After the announcements of the new Airs, Schiller introduced the new line of MacBook Pros. Gone is the 17-inch model, but Apple kept the 13- and 15-inch models.
The 13-inch starts at $1199 and keeps the same screen size and resolution. As with the rest of the lineup, processors have been upgraded to Ivy Bridge. The base model has a 2.5GHz dual-core i5 chip that Turbo Boosts to 3.1GHz, coupled with 4GB of 1600MHz DDR3 RAM. Storage is limited to a typical 500GB 5,400RPM hard drive, but Apple gives you the option to upgrade to 750GB 5,400RPM hard drive, as well as 128GB, 256GB, and 512GB solid state drives. If you opt for the $1499 model, you will get a 2.9GHz dual-core i7 processor that Turbos to 3.6GHz and 8GB of the same speedy RAM. Storage is bumped up to 750GB, with the same solid state options available. All 13-inch models include Intel’s integrated HD Graphics 4000 GPU.

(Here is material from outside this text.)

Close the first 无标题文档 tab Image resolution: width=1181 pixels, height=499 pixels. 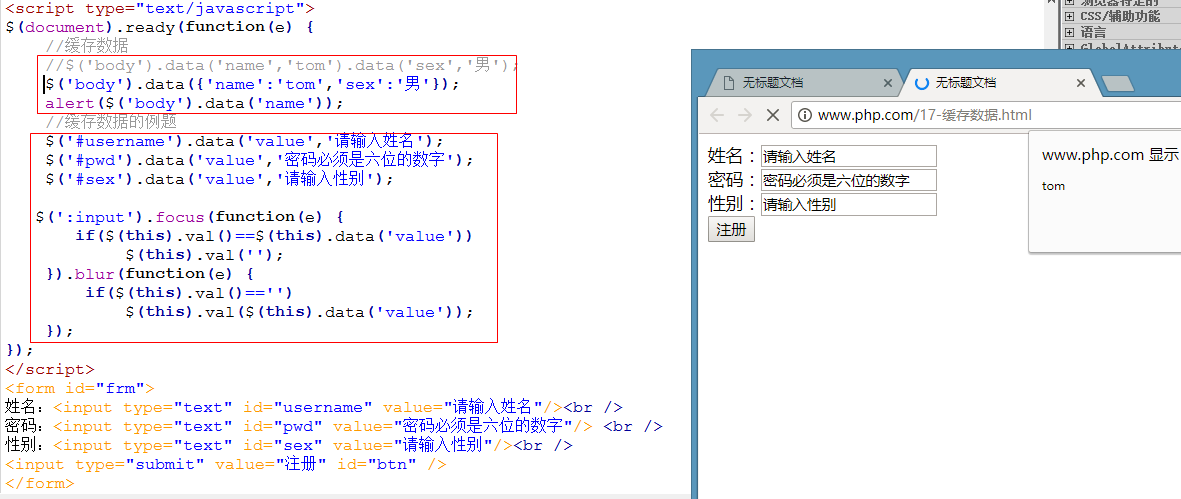pos(888,83)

Meanwhile, the 15-inch models – which are priced at $1799 and $2199 – come only with quad-core i7 chips, clocked at 2.3GHz (Turbo to 3.3GHz) and 2.6GHz (Turbo to 3.6GHz), respectively. The cheaper model couples its processor with 4GB of 1600MHz RAM, while the more expensive Pro comes with 8GB, which is the largest amount of RAM it can take. Storage is similar to the 13-inch model: 500GB 5,400RPM on the cheaper model, 750GB 5,400RPM on the more expensive one. Both can be upgraded to a 1TB 5,400RPM drive or any one of the solid state options found on the 13-inch. The 15-inch models include the HD Graphics 4000 chip found in the 13-inch models, but also include a new NVIDIA Keplar GPU: the GeForce GT 650M with either 512MB or 1GB of GDDR5 memory.
Next-generation MacBook Pro
Here’s where Apple’s event got really interesting. The other MacBook Pros are just a spec bump. The next-generation MacBook Pros are anything but. As of right now, the new MacBook Pro only comes in a 15.4-inch model, but it comes in at a starting price of $2199 and $2799. There’s a good reason for that price, though, as the body is only 0.71-inches thick and it still packs some great components. The cheaper model has the 2.3GHz processor that’s found in the regular 15-inch Pro, but instead of 4GB of DDR3 RAM, it comes with 8GB of DDR3L standard; that 8GB is upgradable to 16GB.
Its storage is also completely flash-based, just like the MacBook Air. Storage capacities start at 256GB and go all the way up to 768GB.
But the most important feature of this new MacBook Pro – even more important than its thinner body or better performance – is its Retina display. The resolution of the 15.4-inch panel is 2880 x 1800. This brings the PPI up to 220, which, according to Apple, is the highest of any notebook display. Driving all of those pixels is a 1GB NVIDIA GeForce GT 650M.
For the longest time, Apple had just given the Mac notebook line simple spec bumps when new hardware was released. With the introduction of the next-generation MacBook Pro – and its much-improved body – the company has proven that it doesn’t want to combine the iPad and the Mac. It wants each to continue living for the people who need the specific features of either product.